At the “Good Design, Bad Design, Great Design” panel at GDC 2012, Raph Koster was extremely honest. Koster has been in game design for a long time and was instrumental in creating MMOs as lead designer on Ultima Online and Star Wars Galaxies before branching into social games as a creative lead at social gaming house, Playdom. All that experience has taught Koster that everything in game design relates back to things like psychology, business, architecture, and other design fields that have been around since the start of human history. Koster believes developers need to start applying the lessons learned in other fields to their games.

“We all have trouble often pointing at what great design is,” Koster said. “We can all have our own opinions, point at games we think are totally awesome, see them fail at the marketplace and wonder what the hell happened. The thing is, there are a lot of lessons from other fields here. Over the past year, I’ve come to believe that game design is just another field of design.”

Koster pointed out specific game design guidelines he gleaned from other sources. Some of these can be condensed to platitudes such as, “Good design is familiar. Bad design is boring. Great design is exciting.” Koster compared good game design with the mere exposure effect in psychology. The fact that we look at something familiar and because it is familiar to us, we assume it’s better. “This is a simplistic example of how design works using human nature as its canvas. That’s kind of the quintessence of design in general,” said Koster.

While that’s something every creative person should keep in mind, most of Koster’s principles are more strictly about games. “Good design celebrates accomplishments (Peggle is a fantastic example). Bad design loudly celebrates minor accomplishments. Great design enables accomplishments.” Calling attention to minor accomplishments instead of enabling them is a big problem, especially in social games. Games use the psychological concept of framing to reward players. It has its place – “After all, we gotta eat, people,” said Koster.

But social games are plagued by too much framing. “The point of social games is not to persuade the player to play the social game more,” Koster said. “The point of social games is to enable the player to have fun. That is why we do what we do. There are other mechanisms we can use [outside of the game] to persuade people to do things over and over.”

At the end, Koster admitted that he hasn’t always followed these guidelines. “I have let bad game designs ship for fear of my job. I have let commercial considerations override the needs of the player. I may not succeed, but I always want to do great design.”

The crowd at GDC took to Koster’s panel quite well, rewarding his frank lecture with a standing ovation.

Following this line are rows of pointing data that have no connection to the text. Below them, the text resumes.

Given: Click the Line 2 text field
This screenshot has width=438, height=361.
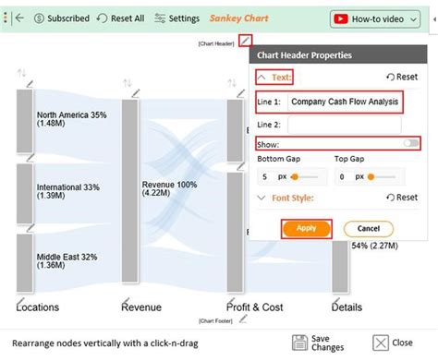Looking at the screenshot, I should [345, 125].
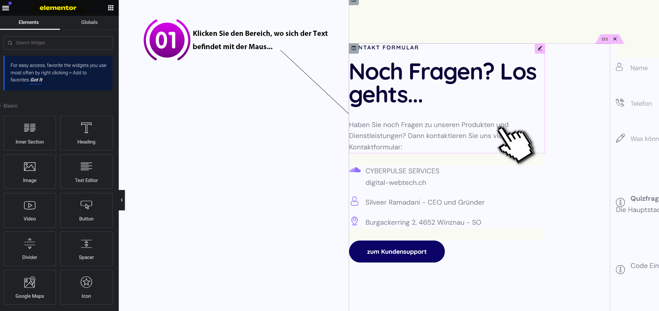
Task: Open the widgets panel grid icon
Action: click(x=111, y=7)
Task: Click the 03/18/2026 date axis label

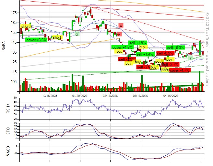Action: point(140,96)
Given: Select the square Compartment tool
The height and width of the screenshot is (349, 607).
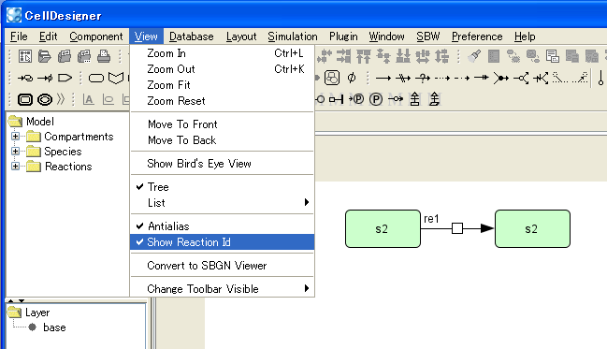Looking at the screenshot, I should click(25, 99).
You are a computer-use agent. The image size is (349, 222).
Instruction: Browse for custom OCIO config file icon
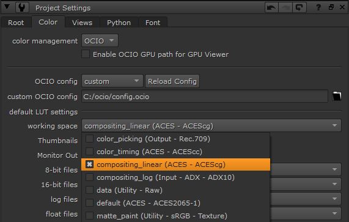pos(337,96)
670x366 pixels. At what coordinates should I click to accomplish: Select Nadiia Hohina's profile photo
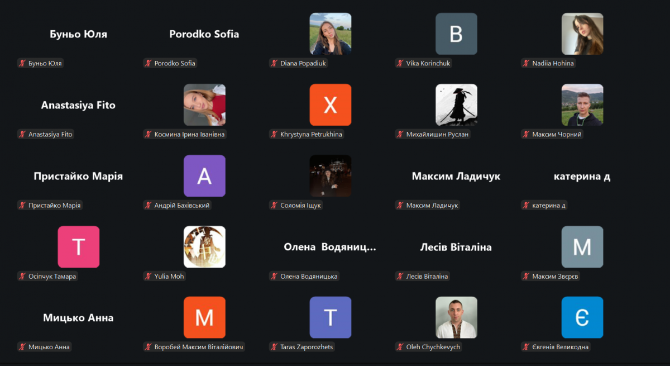582,34
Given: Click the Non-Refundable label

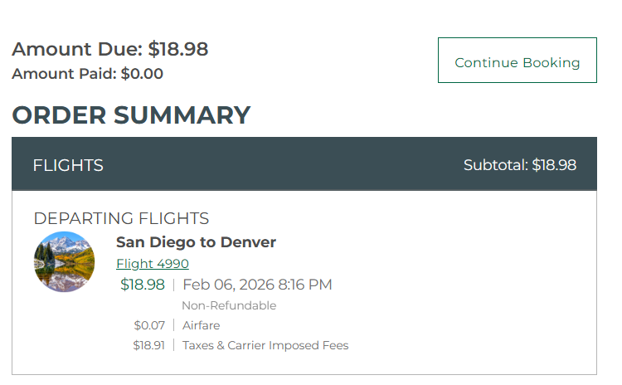Looking at the screenshot, I should tap(229, 305).
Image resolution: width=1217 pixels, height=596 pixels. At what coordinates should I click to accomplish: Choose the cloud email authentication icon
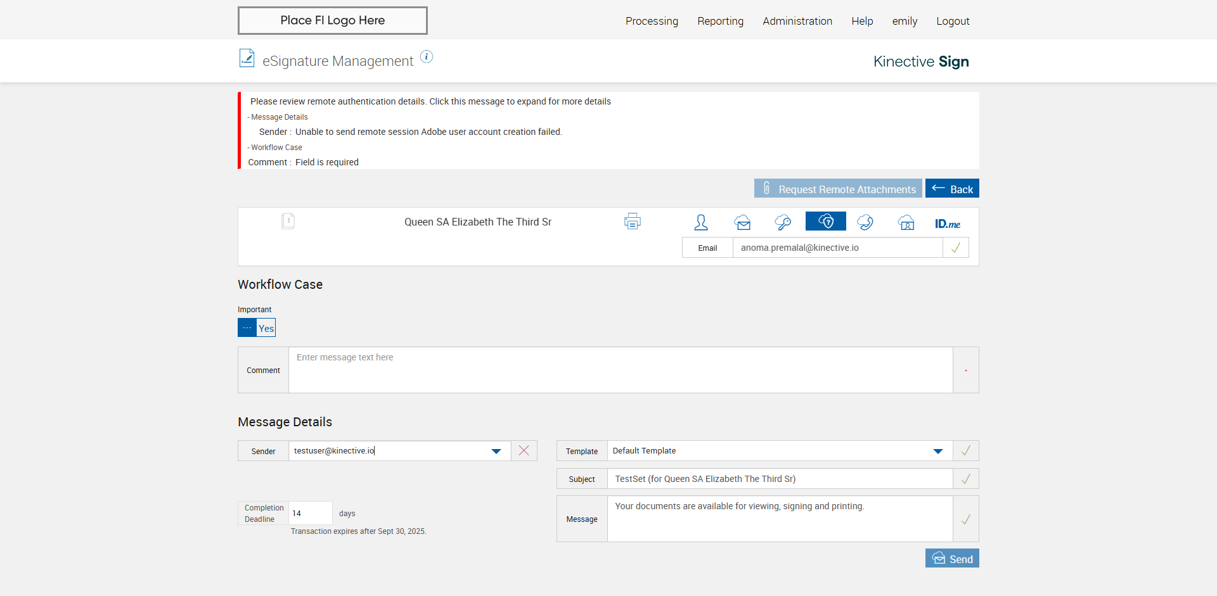(x=742, y=222)
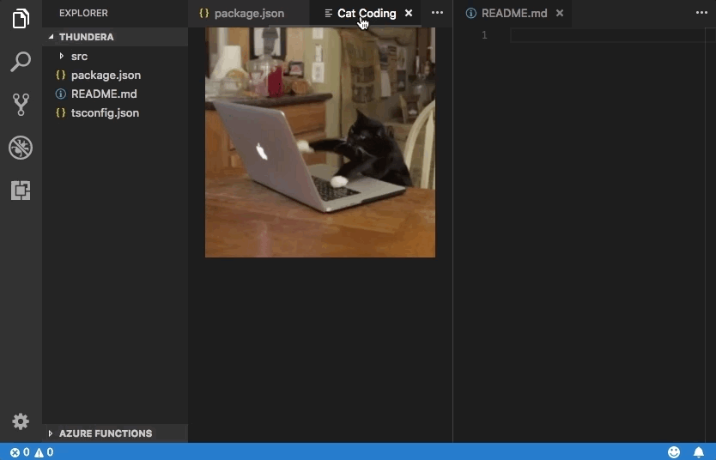Close the README.md tab
This screenshot has width=716, height=460.
click(x=560, y=14)
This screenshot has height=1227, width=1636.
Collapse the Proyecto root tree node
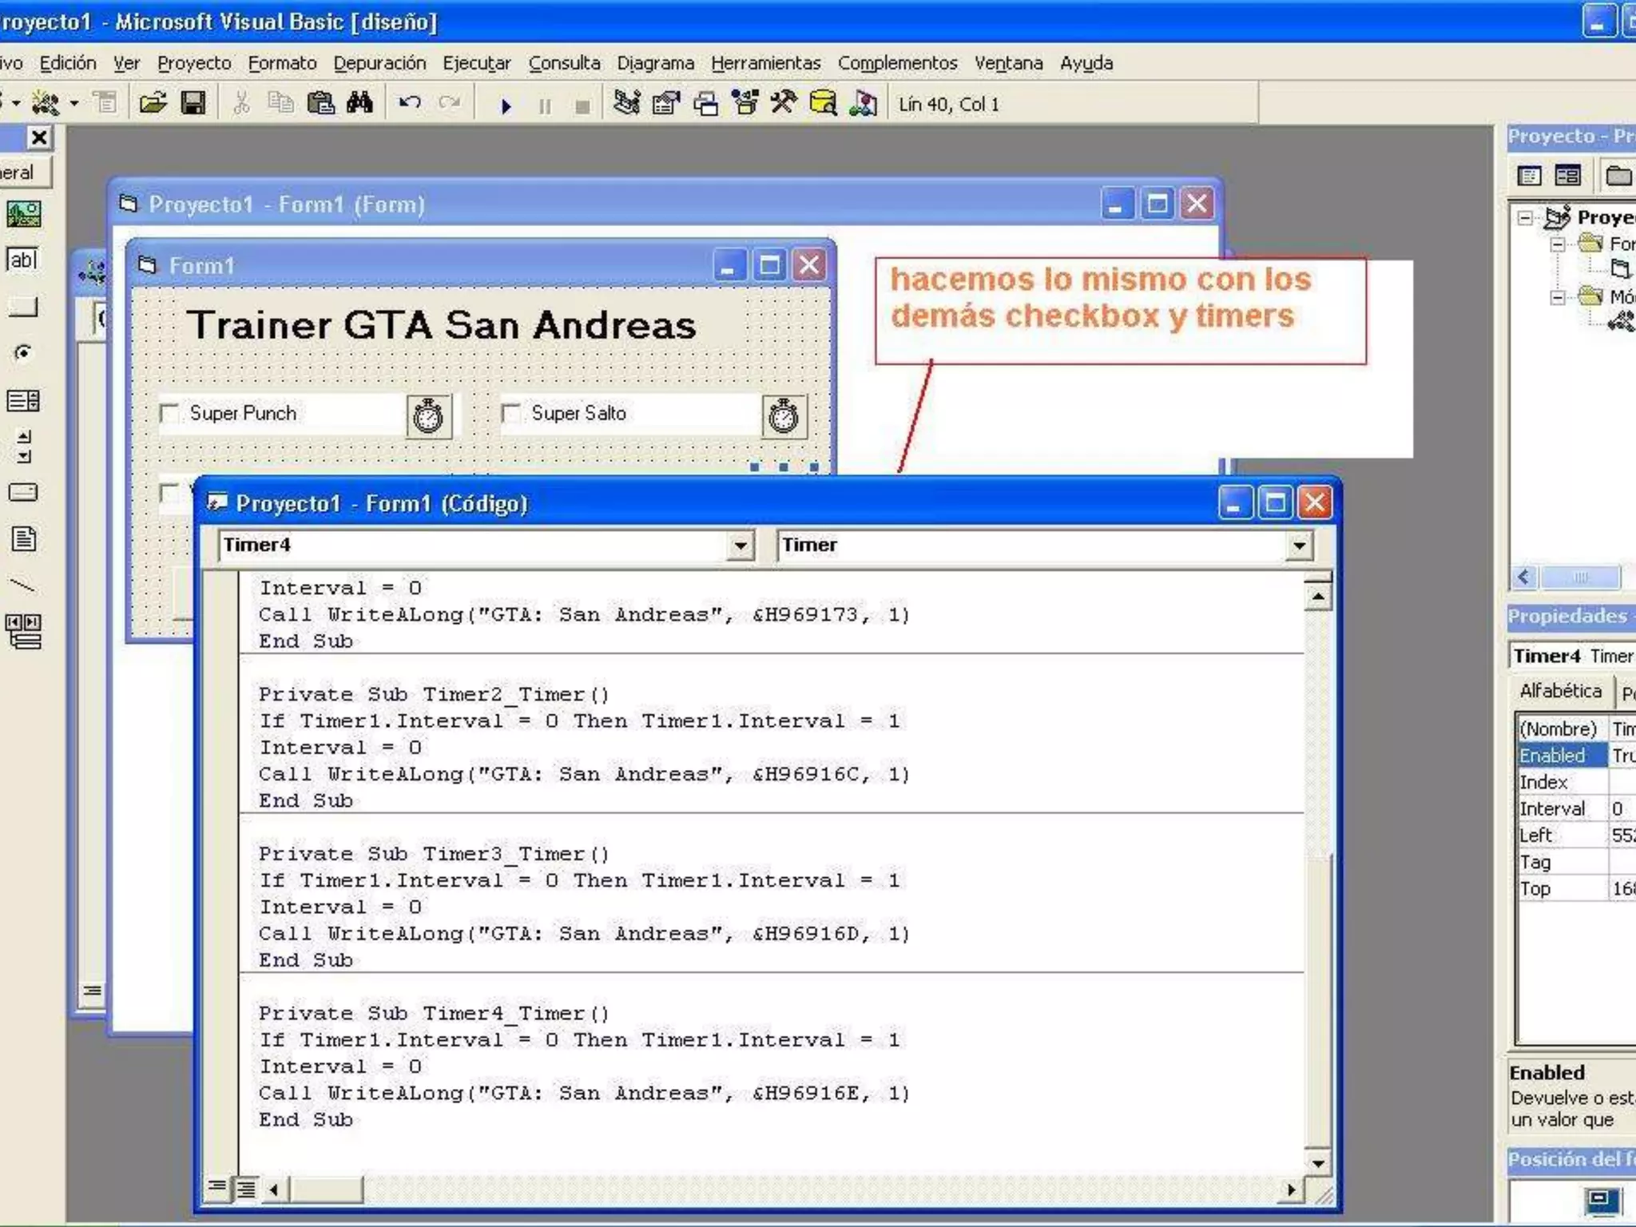(1526, 218)
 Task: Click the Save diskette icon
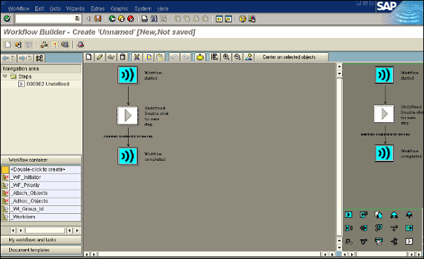(98, 18)
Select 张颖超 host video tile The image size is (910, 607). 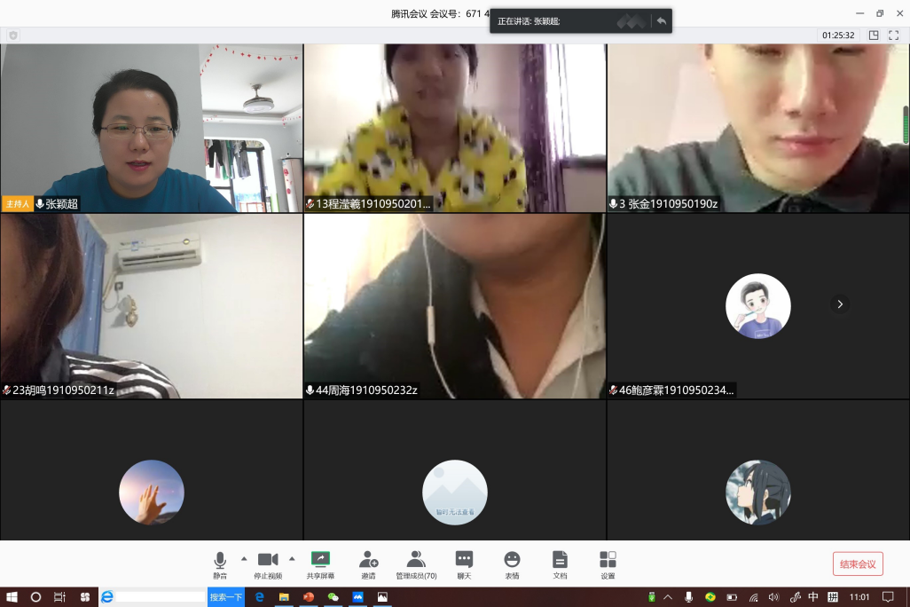tap(152, 128)
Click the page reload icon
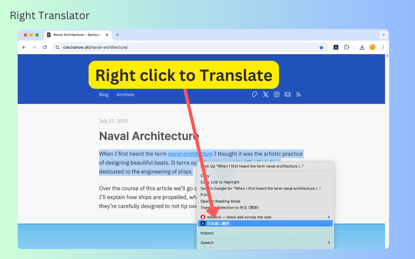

Some of Koster’s tenets are worth reading by themselves. Perhaps he should bundle them all up in a “Chicken Soup for the Game Designer’s Soul” kind of book as a Christmas gag gift. Here’s some more of them from the panel:

  • Good design guides players. Bad design controls (like linked quest narratives – “You have to click a button, to receive a pellet of story, to click a button, to receive a pellet of story. We’re not guiding, we’re controlling.”) Great design invites with expressive power.
  • Good design teaches. Bad design lectures. Great design helps you teach yourself.
  • Good design does what the user wanted. Bad design does what the designer wanted. Great design does what the user didn’t know they needed.
  • Good design gets people to play for utility. Bad design gets people to pay as quickly as possible.
  • Great design makes money as an incidental consequence, “not because it’s what it set out to do”
  • Good design makes companies. Bad design can make plenty of money. Great design builds legacies, cultures and communities. “The sign that your game rocks is that a community has formed around it.”
  • Good design converses. Bad design tells. Great design connects people
  • Good design executes on the possible. Bad design ships on time. Great design reaches for the implausible.